Start of Supplied entries

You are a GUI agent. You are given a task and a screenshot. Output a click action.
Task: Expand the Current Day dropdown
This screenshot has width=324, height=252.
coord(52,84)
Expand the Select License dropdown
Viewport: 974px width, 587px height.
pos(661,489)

End of Supplied entries
Start of Supplied entries

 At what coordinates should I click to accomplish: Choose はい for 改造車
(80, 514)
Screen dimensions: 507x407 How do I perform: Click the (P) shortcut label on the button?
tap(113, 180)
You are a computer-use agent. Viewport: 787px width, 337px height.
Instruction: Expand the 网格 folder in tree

End of Supplied entries

— Task description —
A word-for-word copy of the lines above from the one with "At what coordinates" through the one with "Instruction: Expand the 网格 folder in tree", inclusive, is the only output wanted.

— Reply —
 At what coordinates should I click to accomplish: Choose はい for 改造車
(80, 514)
Screen dimensions: 507x407 How do I perform: Click the (P) shortcut label on the button?
tap(113, 180)
You are a computer-use agent. Viewport: 787px width, 337px height.
Instruction: Expand the 网格 folder in tree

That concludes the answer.